The clerk said she remembers Gonzalez coming into the courthouse with his then soon-to-be bride.
Jesus "Jesse" Gonzalez, 24, filed for a marriage license on June 11, 2011 after the girl's 18th birthday, according to the clerk's office.
Gonzalez surrendered to authorities after being charged with having an improper relationship with his then, 17-year-old female student.
"They got married after she graduated from high school," said Gonzalez's attorney Al Charanza. "She is now 18 years old, an adult who can make decisions on her own."
When asked about the case, Angelina County District Attorney Clyde Herrington said the marriage does complicate the case and he's not sure where the prosecution will go from here. He said he had to limit his comments at this time because the case was still pending.
"I don't know if I'll pursue charges," said Herrington.
The prosecutor cited two Texas statutes regarding spousal testimony, one "A spouse cannot be compelled to testify against their spouse." Another statute pertains to privilege that applies to communication during a marriage relating to a private conversation between spouses.
He said a spouse can choose to testify, but even if they choose to do so, they cannot talk about things said during a private conversation with their spouse. He said given the date of the marriage license in this case he would presume the wife would not be inclined to testify.
"It is the law and it is not our position as a school district to ignore the law," said Hudson ISD Superintendent Mary Ann Whiteker. "So we have followed all the requirements, reporting it to TEA."
"Even though it might be difficult to prosecute, there are some definite consequences that hopefully will deter others," said Licensed Professional Counselor Doctor Debra Burton. "It makes it very difficult because since there was a violation of boundaries, the professional in this case, the teacher, he is the one that is responsible for maintaining the boundaries."
A police affidavit states that on March 31, 2011, Michael Daniel, Hudson ISD Police Chief, received a call from a sergeant of the Angelina County Sheriff's department in reference to suspicious activity.
According to the affidavit, a deputy on patrol had approached a vehicle parked in a wooded area on FM 2497 and noticed a white male standing next to a small black car. The male was later identified as Jesus "Jesse" Gonzalez. Also in the car was a 17-year-old girl who said she was a student at Hudson High School. The student identified Gonzalez as a friend and teacher that she could talk to, the report stated.
Deputy M. Powell reported both Gonzalez and the girl appeared nervous, especially when he began questioning them about being in the isolated area.

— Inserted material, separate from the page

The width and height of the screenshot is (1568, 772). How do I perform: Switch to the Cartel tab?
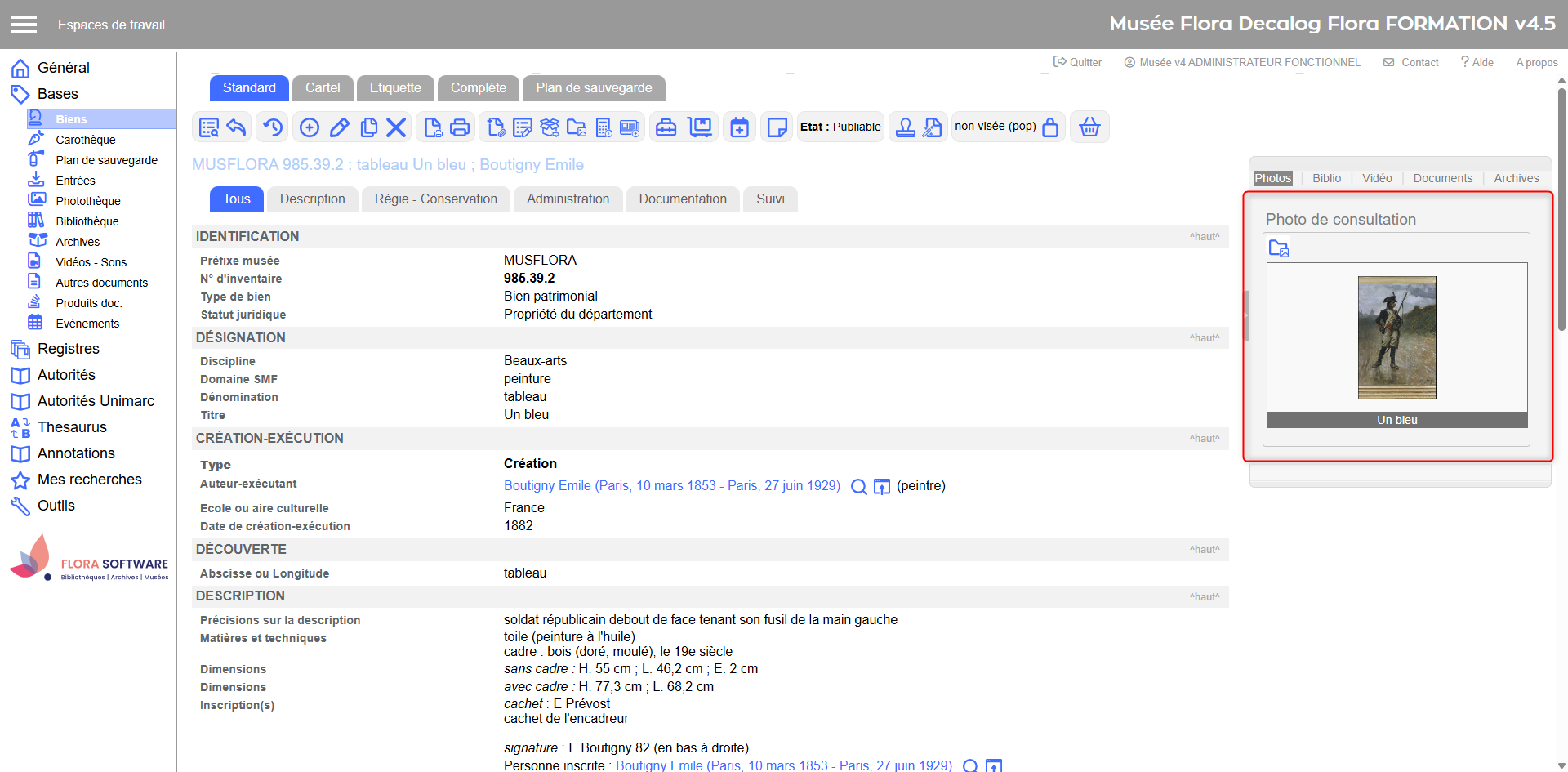323,88
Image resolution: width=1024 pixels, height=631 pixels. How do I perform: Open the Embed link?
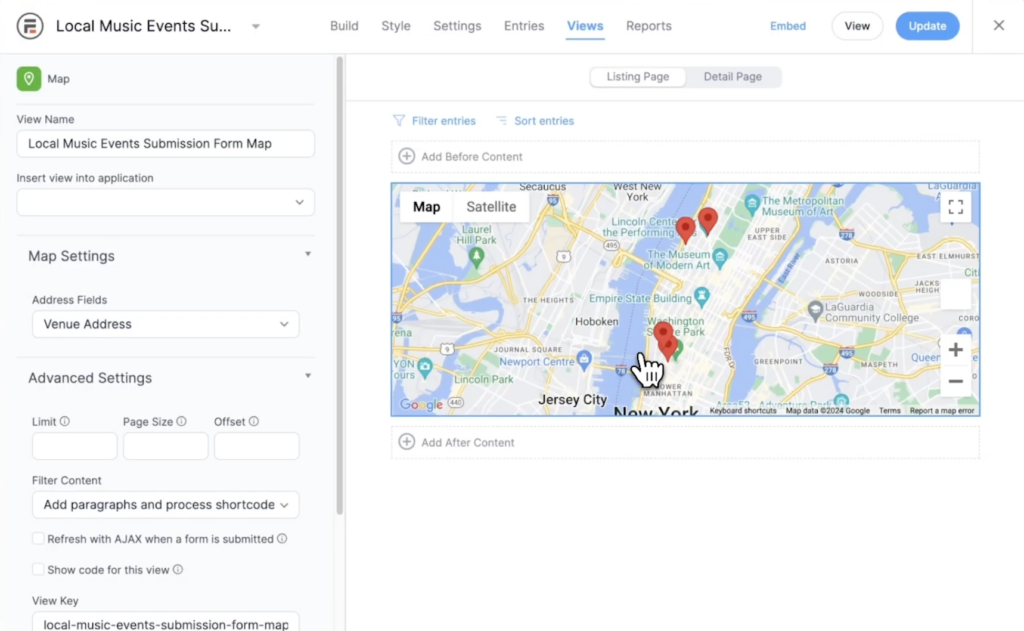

Gonzalez advised that he had pulled off the main highway so that he could call a friend on his cell phone.
The deputy called other officials to the area after suspecting that the two were not being truthful on their reasoning for being in this isolated location.
Upon further questioning the report said the student confirmed a relationship with Gonzalez, her debate teacher, stating that they had been involved in several physical acts. Chief Daniel was called out to the location and took the student to meet with her parents and the Hudson High School principal, according to the report.
Gonzalez has since resigned his position with Hudson ISD. He is charged with having an improper relationship between educator and student, which is a 2nd degree felony. He is currently out of jail on a $5,000 bond.
"I think it's more of a problem today because of the exposure of young people to a lot of things that they were not exposed to back in the 50s, 60s, even 70s, but also it's the ability to communicate with cell phones, through Facebook, through email, that was not available before," Burton said.
"Our staff is there to teach them and we want to make sure that we keep everyone focused on our business and that business is to educate our children," said Whiteker.
Whiteker said she will ensure professional student-teacher relationships are a major focus of in-service training in August and throughout the school year.